Sri.Nagaraja Shastri was a musician and dramatist, well-known and respected in his youth. Because of intermarriages between cousins, which is quite common in south India, he was uncle to three generations - my husband's grandmother's, my father-in-law’s and ours. When he and our aunt became too old, they moved to our village so they could be cared for by his daughter. While the village did not have top-notch medical facilities, the old couple didn't seem to need them either, as they were still quite independent and healthy in spite of their age.
The first (and only) sign of problem we saw was many months later, when Nagaraja mama felt easily out of breath. He was taken to a doctor in the next village, who said that he couldn't do anything as he had bradycardia, and he had to go to Bangalore if he wanted treatment. Nagaraja Mama was eighty-six years old and had never been admitted in a hospital. After much deliberation, we brought him to Bangalore and admitted him to a hospital to see what the doctors could do.
It was very clear that he was diminishing by the hour. That didn't prevent the ICU doctors and nurses from putting him on intravenous medication right away, for bringing the heart rate up. He was trying to pull the IV needles out, so they bandaged his fingers together so he wouldn't have an opposing thumb to pull the needles with. He was angry and with his slurring and incomprehensible speech he was scolding the nurses for taking away his freedom. After multiple tests the doctors came to the conclusion that the only way to keep him alive would be to put him on a pacemaker.

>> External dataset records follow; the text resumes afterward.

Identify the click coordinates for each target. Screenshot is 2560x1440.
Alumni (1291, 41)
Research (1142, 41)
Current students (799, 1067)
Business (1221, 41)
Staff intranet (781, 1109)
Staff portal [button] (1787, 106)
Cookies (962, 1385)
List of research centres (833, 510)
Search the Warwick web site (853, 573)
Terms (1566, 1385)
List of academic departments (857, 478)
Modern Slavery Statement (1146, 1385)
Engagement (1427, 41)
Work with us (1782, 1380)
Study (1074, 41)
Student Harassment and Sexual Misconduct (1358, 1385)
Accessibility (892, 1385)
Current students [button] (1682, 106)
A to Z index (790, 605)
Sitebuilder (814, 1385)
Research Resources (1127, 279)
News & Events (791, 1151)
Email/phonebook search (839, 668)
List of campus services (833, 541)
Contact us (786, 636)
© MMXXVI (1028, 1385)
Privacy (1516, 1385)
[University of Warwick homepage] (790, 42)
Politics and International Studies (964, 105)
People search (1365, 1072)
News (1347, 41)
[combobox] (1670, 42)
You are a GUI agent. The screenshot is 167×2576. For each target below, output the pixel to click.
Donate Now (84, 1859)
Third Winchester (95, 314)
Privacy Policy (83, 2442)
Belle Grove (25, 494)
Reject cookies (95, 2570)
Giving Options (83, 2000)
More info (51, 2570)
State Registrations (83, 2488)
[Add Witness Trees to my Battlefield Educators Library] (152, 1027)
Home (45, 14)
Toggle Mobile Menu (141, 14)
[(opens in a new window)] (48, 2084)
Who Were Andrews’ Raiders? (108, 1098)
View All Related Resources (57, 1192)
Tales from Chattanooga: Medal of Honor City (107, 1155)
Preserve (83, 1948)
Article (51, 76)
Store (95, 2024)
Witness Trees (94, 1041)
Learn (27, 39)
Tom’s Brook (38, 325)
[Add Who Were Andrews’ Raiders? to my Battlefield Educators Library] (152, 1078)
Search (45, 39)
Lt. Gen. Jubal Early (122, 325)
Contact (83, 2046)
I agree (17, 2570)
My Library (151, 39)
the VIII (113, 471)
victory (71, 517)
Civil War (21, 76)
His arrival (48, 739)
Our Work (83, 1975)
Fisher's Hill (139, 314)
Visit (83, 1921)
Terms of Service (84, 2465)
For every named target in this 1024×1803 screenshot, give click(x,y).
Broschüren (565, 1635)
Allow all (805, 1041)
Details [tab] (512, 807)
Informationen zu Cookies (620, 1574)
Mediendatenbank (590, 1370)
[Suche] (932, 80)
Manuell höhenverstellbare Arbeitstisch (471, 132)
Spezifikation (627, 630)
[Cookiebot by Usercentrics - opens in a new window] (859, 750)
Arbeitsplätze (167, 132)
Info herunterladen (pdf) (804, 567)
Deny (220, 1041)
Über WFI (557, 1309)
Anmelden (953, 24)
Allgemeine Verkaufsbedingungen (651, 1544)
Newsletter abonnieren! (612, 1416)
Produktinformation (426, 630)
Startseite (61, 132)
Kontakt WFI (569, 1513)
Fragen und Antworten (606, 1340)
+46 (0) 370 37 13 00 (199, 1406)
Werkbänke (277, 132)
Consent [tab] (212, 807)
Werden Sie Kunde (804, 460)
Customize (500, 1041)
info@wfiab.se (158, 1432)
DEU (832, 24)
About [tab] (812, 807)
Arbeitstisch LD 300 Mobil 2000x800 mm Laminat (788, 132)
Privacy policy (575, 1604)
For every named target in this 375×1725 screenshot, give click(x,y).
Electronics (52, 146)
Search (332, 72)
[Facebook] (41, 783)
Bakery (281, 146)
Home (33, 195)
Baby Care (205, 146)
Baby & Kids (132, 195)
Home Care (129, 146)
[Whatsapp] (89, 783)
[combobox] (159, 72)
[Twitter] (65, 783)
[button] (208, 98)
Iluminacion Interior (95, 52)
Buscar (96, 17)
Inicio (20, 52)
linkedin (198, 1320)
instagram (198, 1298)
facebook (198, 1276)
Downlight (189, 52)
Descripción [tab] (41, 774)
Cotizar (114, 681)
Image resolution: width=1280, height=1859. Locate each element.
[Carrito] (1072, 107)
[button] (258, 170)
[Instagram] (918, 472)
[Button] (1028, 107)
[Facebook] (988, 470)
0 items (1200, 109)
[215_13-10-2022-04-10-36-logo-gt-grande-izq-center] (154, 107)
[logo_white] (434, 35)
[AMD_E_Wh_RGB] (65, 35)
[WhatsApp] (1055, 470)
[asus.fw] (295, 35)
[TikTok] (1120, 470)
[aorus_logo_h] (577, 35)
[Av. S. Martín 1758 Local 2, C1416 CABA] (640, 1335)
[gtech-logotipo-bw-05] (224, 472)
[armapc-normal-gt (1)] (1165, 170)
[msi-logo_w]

Our aunt, on consulting about this, was clear that she didn't want her husband to go through any more pain, and wanted to let him be. Without a pacemaker, he died on the hospital bed a day later, with only the ICU nurses around him. A question that was gnawing at my heart for a long time, was whether we made a mistake in not opting for a pacemaker. Secondly and more importantly, I was thinking whether we made a mistake in bringing him to the hospital at all.
We are confronted with choices all the time. We seem to perpetually hit the forks that diverge on yellow woods, and the path we take makes all the difference. In medicine, they are choices that decide life and death, or Scylla and Charybdis. With the modern medical technologies available, life could be Scylla. It is these hard choices that Dr Atul Gawande talks about in his book “Being Mortal”. Through many case studies and personal experiences, he tries to educate patients and their loved ones about the questions they would need to ask and get answers to, before consenting to treatments that can wreak havoc on the quality of their lives.
Reading this book required courage from me. I have been brought up in a culture where death can but be the next step to liberation; however, talking about my own death is inauspicious. To read this book, I had to confront my own probable sickness and eventual mortality. Through the course of the book, I had to ask myself tough questions - what would I do, what would I have to do if I were in the patient's shoes, or God forbid, in the caregivers’ shoes?
I have been a fan of Dr Gawande’s writing for years. Even if it is not a subject I am not frightfully interested in, (Obamacare vs Trumpcare, for instance), his writing is capable of grabbing and sustaining attention. Being Mortal is about medical facilities of today that let terminal patients live out the remainder of their lives in peace without subjecting their bodies to more pain, especially if the pain is not going to bring about any improvement in the quality of their lives later.
Consider another case. My granddad had had a paralytic stroke at a very young age, probably due to an infection. He had regained the use of his arms and legs later and was active for a long time. However, he had a second stroke which was debilitating. He survived that too with treatment. When he had a third stroke a few years later, the doctor gave up. He asked my parents to take care of him as well as they could for the rest of his life. A few months later, my taata passed away in his own house, with his family around him.
Dr. Gawande cites statistical studies to prove that providing hospice care to terminally ill patients significantly improved their quality of life. For instance, hospice patients who stopped chemotherapy treatment lived 25% longer and had far more fulfilling lives than the ones who underwent chemo. He analyses the fact that 25% of insurance spending goes for 5% of people who are already on their deathbed. Why not divert it to hospice care which will probably be more helpful for patients than more needles and scalpels and isolation?
Of course, everything is a challenge, especially in our country. The first problem is that of greedy hospitals. There have been instances of hospitals performing surgeries on dead bodies to milk insurance money. How do we even get these hospitals on board for something like hospice care?
The second and equally difficult challenge would be to confront the concept of mortality. We have not learnt that, in spite of studying scriptures day in and day out. But if we don't take the first step, who will?